Statistical smoothing with a retrospective analysis

  • We will start with the marginal smoothing problem, where a classical Bayesian analysis leads to the Rauch-Tung-Striebel (RTS) smoother.

  • This formulation reveals some important properties about the smoothing problem, which we can exploit in different circumstances.

  • Let's suppose that we have already obtained the standard filtering density, i.e.,

    \[ \begin{align} p(\pmb{x}_L | \pmb{y}_{L:1}); \end{align} \]
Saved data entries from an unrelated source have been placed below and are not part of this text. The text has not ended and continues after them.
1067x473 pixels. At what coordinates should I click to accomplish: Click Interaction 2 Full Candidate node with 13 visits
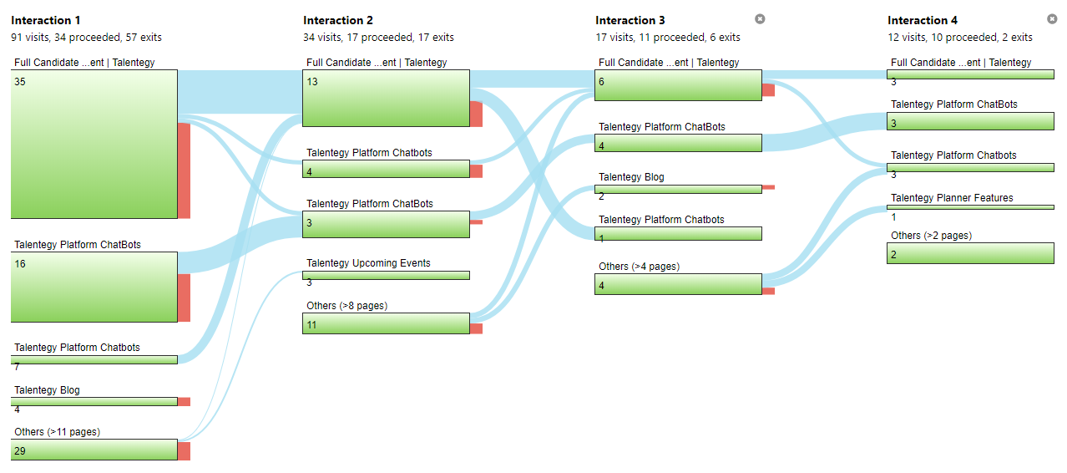[387, 98]
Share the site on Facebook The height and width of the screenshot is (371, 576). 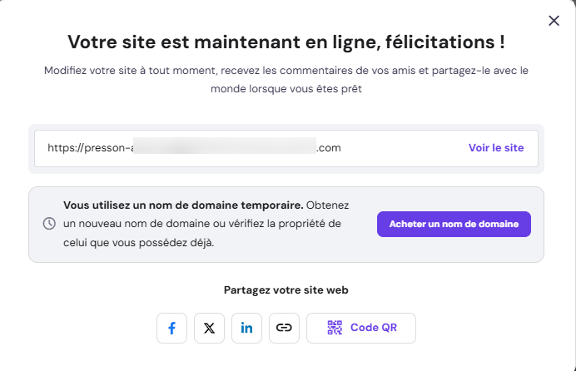[x=171, y=328]
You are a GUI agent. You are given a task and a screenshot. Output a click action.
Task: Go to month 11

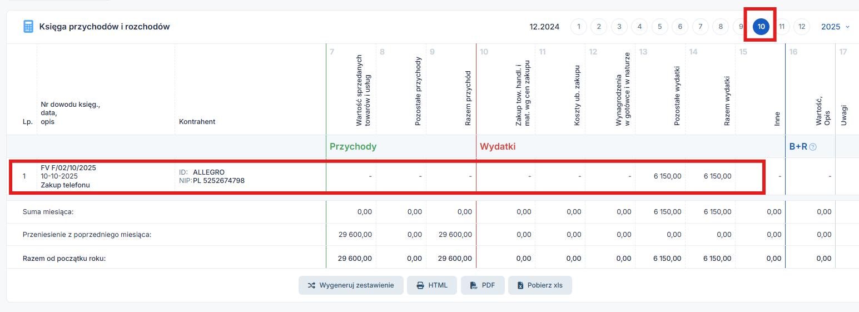click(x=782, y=27)
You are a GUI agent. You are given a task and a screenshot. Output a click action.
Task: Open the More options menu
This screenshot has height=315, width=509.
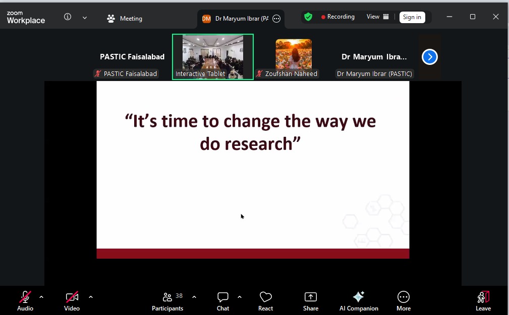coord(403,300)
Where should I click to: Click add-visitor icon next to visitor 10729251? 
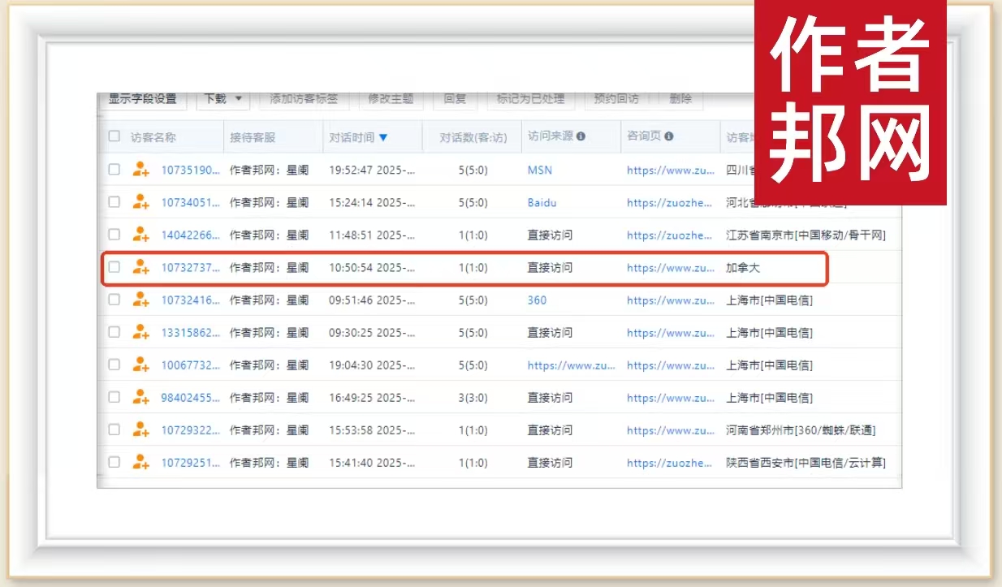coord(141,462)
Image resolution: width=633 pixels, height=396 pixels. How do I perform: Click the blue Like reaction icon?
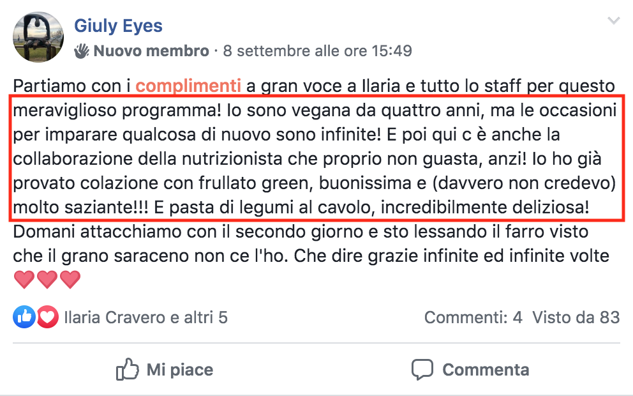[24, 317]
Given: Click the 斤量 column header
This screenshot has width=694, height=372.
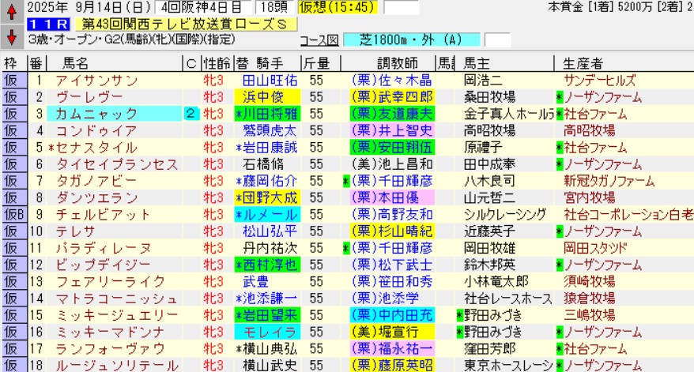Looking at the screenshot, I should tap(318, 64).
  • we will want to derive a recursive solution like the filter solution to give a retrospective analysis of the last time,

    \[ \begin{align} p(\pmb{x}_{L:L-1}|\pmb{y}_{L:1}). \end{align} \]

  • We write

    \[ \begin{align} p(\pmb{x}_{L:L-1}| \pmb{y}_{L:1}) &= \frac{p(\pmb{x}_{L:L-1}, \pmb{y}_{L:1})}{p(\pmb{y}_{L:1})} \\ &= \frac{p(\pmb{x}_{L:L-1}, \pmb{y}_{L}| \pmb{y}_{L-1:1}) p(\pmb{y}_{L-1:1})}{p(\pmb{y}_{L:1})}\propto p(\pmb{x}_{L:L-1}, \pmb{y}_{L}| \pmb{y}_{L-1:1}). \end{align} \]

Statistical smoothing with a retrospective analysis

  • From the last slide we had the proportionality that, with respect to Bayes' law, gives

    \[ \begin{align} p(\pmb{x}_{L:L-1}| \pmb{y}_{L:1}) &\propto p(\pmb{x}_{L:L-1}, \pmb{y}_{L}| \pmb{y}_{L-1:1})\\ & \propto p(\pmb{y}_{L}|\pmb{x}_{L:L-1}, \pmb{y}_{L-1:1}) p(\pmb{x}_{L:L-1}|\pmb{y}_{L-1:1}). \end{align} \]
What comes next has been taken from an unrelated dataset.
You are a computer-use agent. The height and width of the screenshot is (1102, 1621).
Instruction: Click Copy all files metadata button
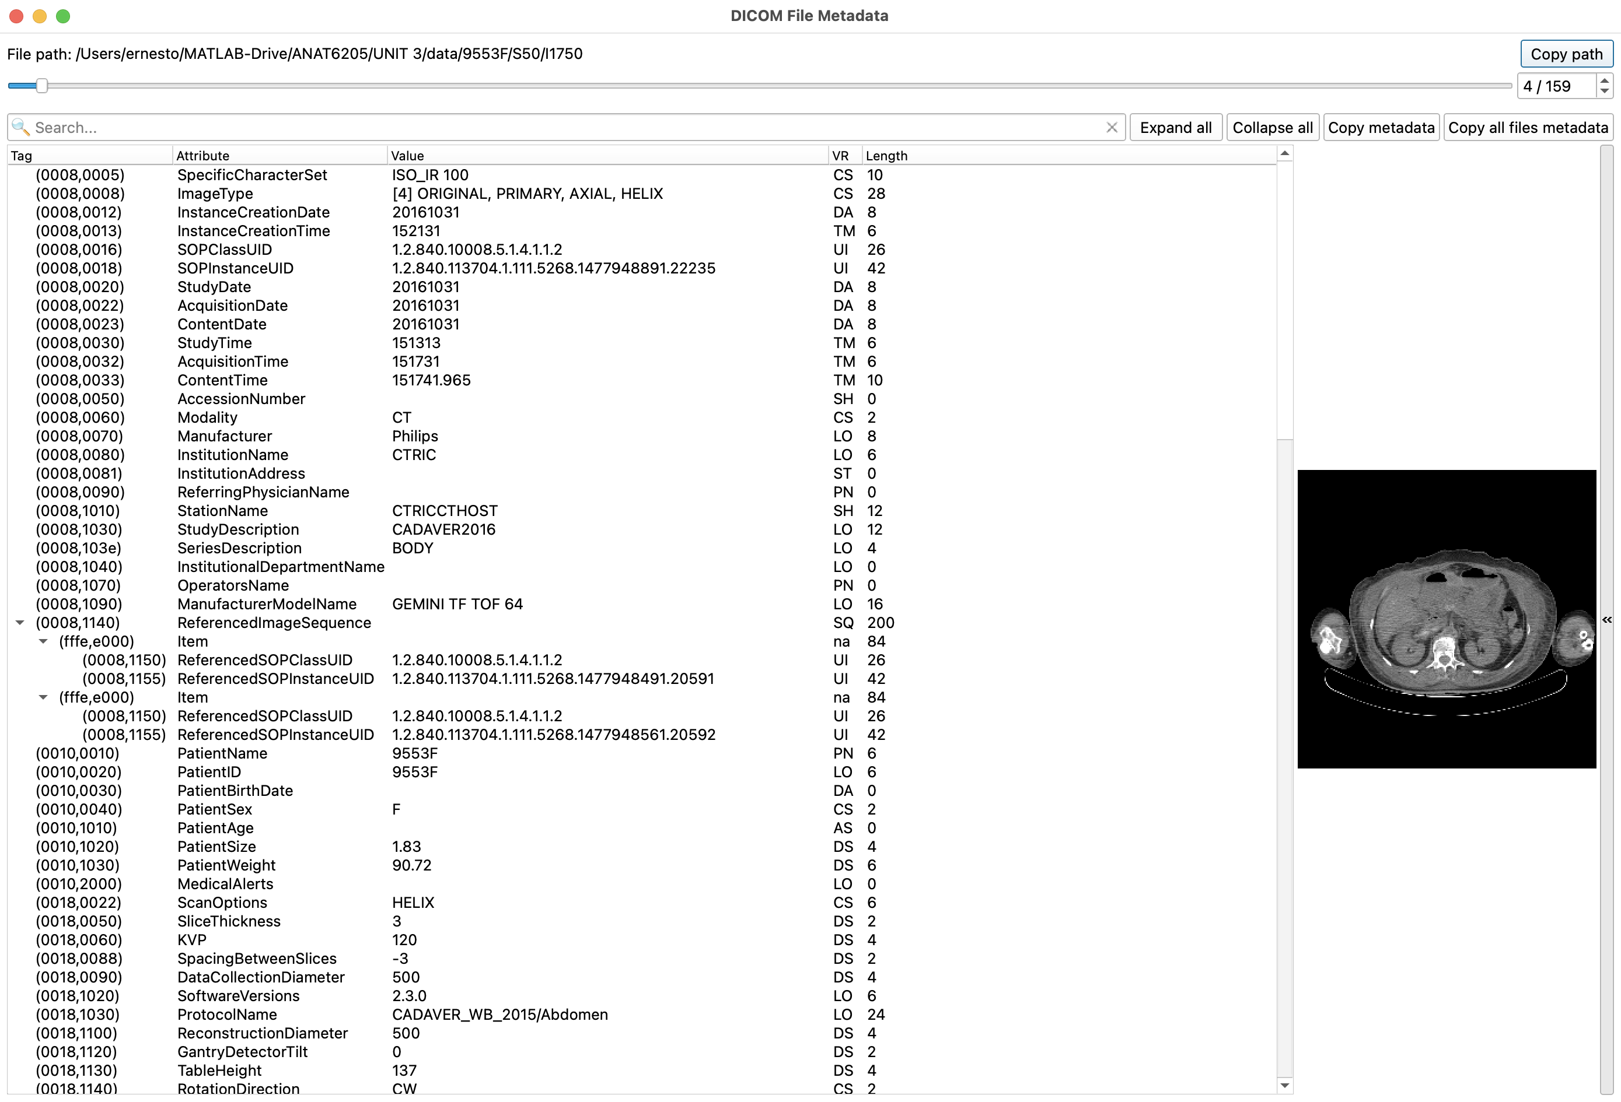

  • However, the Gauss-Markov model assumption implies that each of the following hold

    \[ \begin{align} p(\pmb{y}_{L}|\pmb{x}_{L:L-1}, \pmb{y}_{L-1:1})&=p(\pmb{y}_{L}| \pmb{x}_{L})\\ p(\pmb{x}_{L:L-1}|\pmb{y}_{L-1:1})&= p(\pmb{x}_{L}|\pmb{x}_{L-1})p(\pmb{x}_{L-1}|\pmb{y}_{L-1:1}). \end{align} \]

  • Therefore, we have that,

    \[ \begin{align} p(\pmb{x}_{L:L-1}| \pmb{y}_{L:1}) &\propto p(\pmb{y}_{L}| \pmb{x}_{L})p(\pmb{x}_{L}|\pmb{x}_{L-1})p(\pmb{x}_{L-1}|\pmb{y}_{L-1:1}) \end{align} \]

  • where the joint marginal for \( \pmb{x}_{L:L-1|L} \) is given in terms of the

    • likelihood of the data given the state at time \( t_L \), i.e., \( p(\pmb{y}_{L}| \pmb{x}_{L}) \); and
    • the transition probability for \( \pmb{x}_{L|L-1} \) given the last filtered estimate \( p(\pmb{x}_{L-1}|\pmb{y}_{L-1:1}) \).

Statistical smoothing with a retrospective analysis

  • Note, we are assuming that we have already completed a filtering cycle to obtain the conditional mean \( \overline{\pmb{x}}_{L|L} \).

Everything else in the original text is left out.